Local 333 and its 650 drivers, mechanics and skilled trades workers pressured B.C. Transit by refusing to work overtime starting in October, leading to cancellation of dozens of bus trips each day and a backlog of repairs.
Bus drivers added more pressure by vowing a one-day shut down of the entire transit system on Tuesday.
“The overtime ban was a huge factor,” said Ben Williams, president of Local 333.
“It will take quite some time to get everything going. This will have an ongoing affect on Transit operations.”
The backlog in maintenance work was definitely a problem for B.C. Transit.
“We get to a point where we’re contemplating cutting as many as nine routes. That’s the kind of impact we do not want for our customers,” said Meribeth Burton, spokeswoman for B.C. Transit.
The union has been without a contract since March 31, and the new agreement gives employees a retroactive two per cent raise for last year and another two per cent in April this year.
Both sides hope the agreement is ratified early next week.
Bus drivers will wear their uniforms again; they had switched to civilian clothes as part of their job action.
Restoring full service will not be quick or easy with 45 buses requiring at least a day’s worth of maintenance, and others even more.
B.C. Transit can now have mechanics work overtime, but even before the job action, Transit suffered from a shortage of staff in their garages.
“This was already a problem at Transit,” Williams said.
“It will take a very long time to get everything back up to normal.”
B.C. Transit still plans to use the new 23-seat, 39-passenger Vicinity bus in other B.C. communities. The Crown corporation bought 15 buses for a trial, with plans to bring five to Victoria.
“We’re happy to partner with communities who are eager to see what the Vicinity bus can do in their communities,” Burton said.
With room for 16 more passengers than regular shuttle buses, the Vicinity allows for more flexibility on smaller routes with crowded buses, according to Transit.

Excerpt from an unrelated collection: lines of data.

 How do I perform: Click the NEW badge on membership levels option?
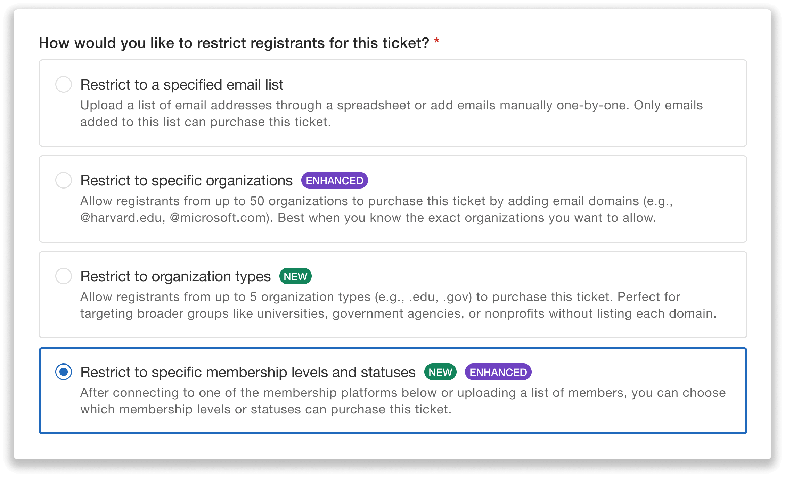pyautogui.click(x=440, y=372)
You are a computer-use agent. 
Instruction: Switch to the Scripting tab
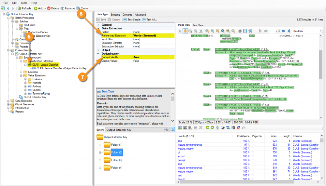(x=115, y=15)
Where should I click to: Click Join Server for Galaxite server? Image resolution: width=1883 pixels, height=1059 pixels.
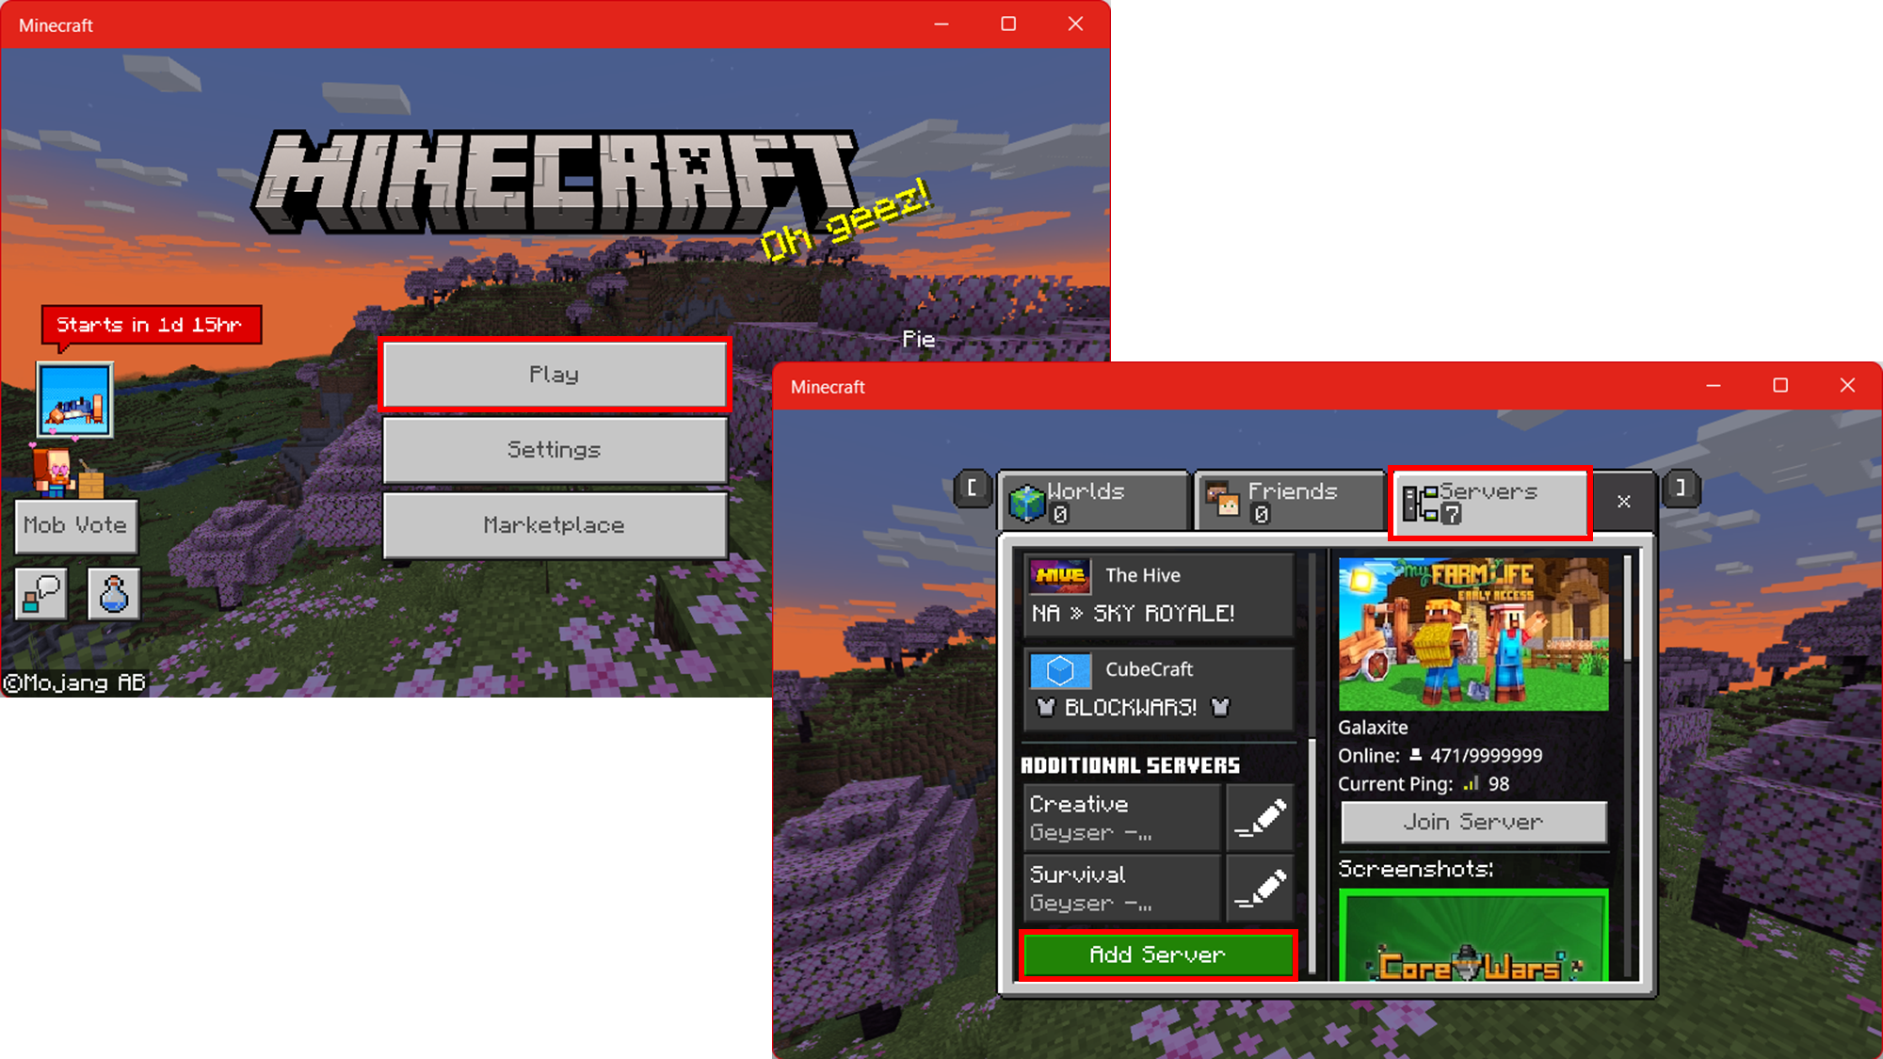coord(1473,821)
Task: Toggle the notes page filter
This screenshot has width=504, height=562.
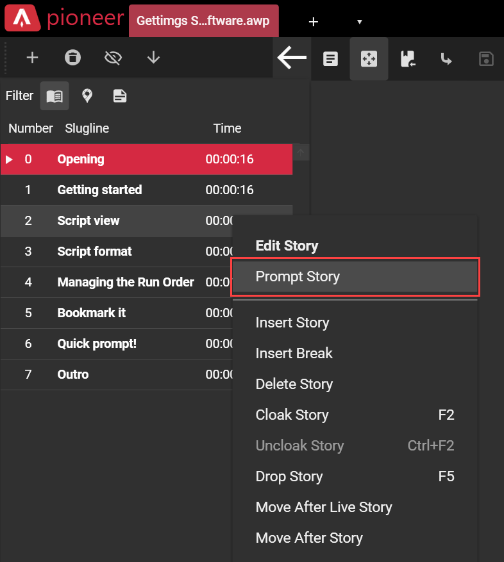Action: pyautogui.click(x=119, y=96)
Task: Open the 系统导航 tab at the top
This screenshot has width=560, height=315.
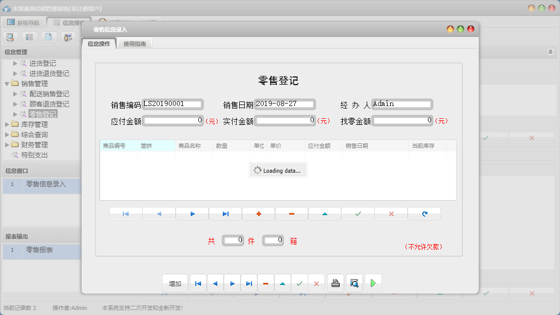Action: [x=27, y=21]
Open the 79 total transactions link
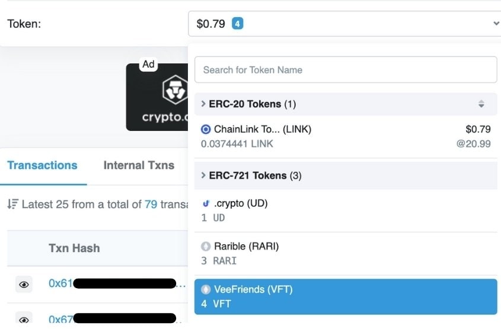 click(x=151, y=204)
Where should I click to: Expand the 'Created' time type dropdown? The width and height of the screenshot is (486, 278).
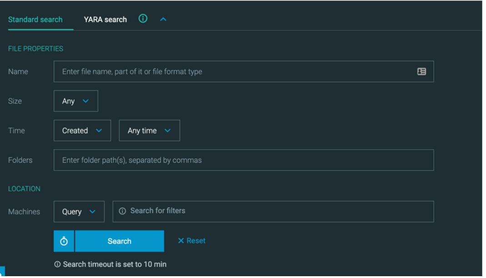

But the union vehemently opposed the shuttles, saying drivers should be required to have more training and higher wages. Transit refused, saying any wage increase must come from cost savings found within the system based on the provincial government’s co-operative gains mandate.
The Vicinity became a divisive issue during negotiations that broke down several times since a strike mandate was given by Local 333 members in September.
The new contract will expire in about 14 months, meaning the Vicinity could soon be a hot topic again.